Secuil Tradisi Romawi hingga Portugis
Hingga zaman kiwari, belum ada peneliti yang bisa memastikan detailnya sejak kapan akar Karnaval Rio berhulu. Namun beberapa bukti mengejutkan. Festival semacam itu, kata bukti-bukti tersebut, sudah ada sejak eksisnya permukiman penjelajah Romawi di beberapa wilayah di Brasil sejak tahun 19 SM. Mereka datang jauh sebelum bangsa Portugis yang dipelopori Pedro Álvares Cabral pada tahun 1500.

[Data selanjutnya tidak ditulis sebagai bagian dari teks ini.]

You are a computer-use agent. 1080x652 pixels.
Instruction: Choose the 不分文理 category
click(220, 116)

Maka ada kisah perayaan semacam Karnaval Rio berawal dari pesta yang acap digelar para pendatang Romawi di Rio, dalam rangka perayaan penghormatan terhadap Bacchus, dewa anggur. Kisah ini diperkuat oleh penemuan sejumlah artefak dari bangkai kapal era Romawi pada 1976 di Teluk Guanabara oleh beberapa nelayan pemburu lobster.
Sejarawan Gary Fretz menyimpulkan dalam esainya “The First Europeans to Reach the New World”, dikutip Frank Joseph dalam The Lost Colonies of Ancient America, bahwa orang Eropa pertama yang datang ke Brasil tak lain adalah bangsa Romawi, bukan bangsa Portugis di permulaan abad ke-16. Seiring dengan bermukimnya bangsa Romawi, sejumlah tradisi seperti perayaan pemujaan Dewa Bacchus, turut mereka sebarkan.

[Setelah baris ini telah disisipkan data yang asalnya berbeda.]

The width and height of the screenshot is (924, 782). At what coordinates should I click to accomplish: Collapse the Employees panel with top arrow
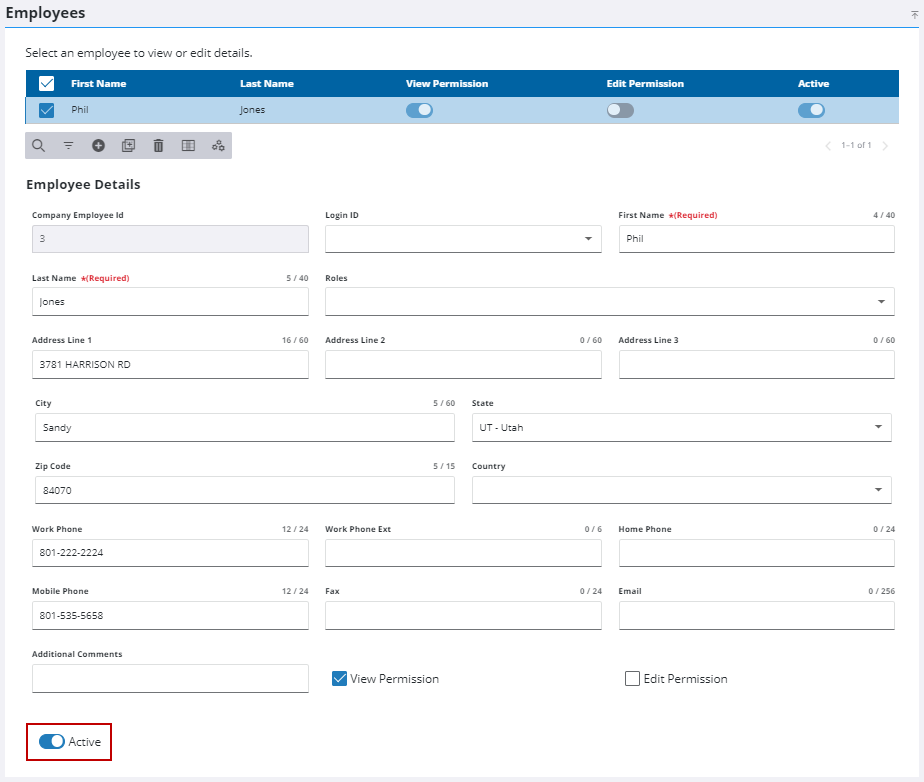coord(914,14)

Baca juga: Klenik di Balik Final Italia vs Brasil
Semua bermula karena garam, komoditas paling berharga bagi manusia di zaman itu. “Bangsa Romawi punya tempat produksi garam yang besar di Ilha do Sal (pulau garam, kini Pulau Sal) di Kepulauan Cape Verde, 350 mil lepas pantai Afrika Barat. Lokasinya terletak dalam garis lurus arus gelombang panas dan angin kering dari Gurun Sahara yang sangat mudah bisa membawa kapal garam Romawi terdampar ke Teluk Guanabara,” ujar Fretz.
Setelah Romawi runtuh, tradisi itu turut terhenti. Perayaan besar semacam pesta serupa dan jadi cikal bakal Karnaval Rio adalah perayaan Entrudo yang dibawa bangsa Portugis. Perayaan itu asalnya merupakan tradisi dari Kepulauan Madeira dan Cape Verde. Beberapa sumber menyebut bahwa Entrudo sudah sering digelar di Brasil sejak abad ke-16, setelah kedatangan Cabral.
Meski begitu, ungkap John J. Crocitti dan Monique Vallance pada risetnya yang disusun dalam Brazil Today: An Encyclopedia of Life in the Republic, gelaran Entrudo pertama yang tercatat arsip sejarah Portugis terjadi pada 1641. Seperti halnya Karnaval Rio saat ini, Entrudo juga digelar jelang puasa prapaskah.
“Perayaannya dihelat di jalan-jalan, di mana orang-orang menggelar perang air yang mereka saling lempar dengan ember, limões de cheiro, semacam bola lilin yang diberi pengharum, dan tak ketinggalan perang telur dan tepung,” jelas Crocitti dan Vallance.
Entrudo mulanya sekadar perayaan bagi kelas menengah bangsa Portugis dan para budak. Oleh karenanya Entrudo acap dihelat dengan parade kreasi kostum glamor para budak meniru para tuan mereka.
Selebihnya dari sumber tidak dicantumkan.